* EXERCISE DIRECTIONS *
Revise all of the material below so that every occurrence of "GUI agent" reads "interface agent", leaving everything else unchanged.

* LISTED ENTRIES *
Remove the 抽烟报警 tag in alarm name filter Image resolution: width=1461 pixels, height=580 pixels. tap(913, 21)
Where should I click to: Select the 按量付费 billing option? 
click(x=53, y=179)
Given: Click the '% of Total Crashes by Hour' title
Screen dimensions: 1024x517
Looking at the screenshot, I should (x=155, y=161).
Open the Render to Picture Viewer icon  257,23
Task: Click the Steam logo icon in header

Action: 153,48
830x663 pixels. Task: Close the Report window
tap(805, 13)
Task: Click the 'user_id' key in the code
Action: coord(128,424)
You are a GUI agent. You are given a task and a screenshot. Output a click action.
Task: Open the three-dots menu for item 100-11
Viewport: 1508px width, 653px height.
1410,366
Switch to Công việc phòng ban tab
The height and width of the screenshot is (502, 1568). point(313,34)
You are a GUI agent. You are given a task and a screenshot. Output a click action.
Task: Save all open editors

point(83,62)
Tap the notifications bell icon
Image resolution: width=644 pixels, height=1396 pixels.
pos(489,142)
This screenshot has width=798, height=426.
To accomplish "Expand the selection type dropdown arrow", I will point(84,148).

* TASK RESPONSE *
Remove the 抽烟报警 tag in alarm name filter Image resolution: width=1461 pixels, height=580 pixels. tap(913, 21)
Where should I click to: Select the 按量付费 billing option? 
click(x=53, y=179)
Given: Click the '% of Total Crashes by Hour' title
Screen dimensions: 1024x517
Looking at the screenshot, I should (x=155, y=161).
Open the Render to Picture Viewer icon  257,23
Task: Click the Steam logo icon in header

Action: 153,48
830x663 pixels. Task: Close the Report window
tap(805, 13)
Task: Click the 'user_id' key in the code
Action: coord(128,424)
You are a interface agent. You are given a task and a screenshot. Output a click action.
Task: Open the three-dots menu for item 100-11
Viewport: 1508px width, 653px height.
1410,366
Switch to Công việc phòng ban tab
The height and width of the screenshot is (502, 1568). point(313,34)
You are a interface agent. You are given a task and a screenshot. Output a click action.
Task: Save all open editors

point(83,62)
Tap the notifications bell icon
Image resolution: width=644 pixels, height=1396 pixels.
pos(489,142)
This screenshot has width=798, height=426.
To accomplish "Expand the selection type dropdown arrow", I will point(84,148).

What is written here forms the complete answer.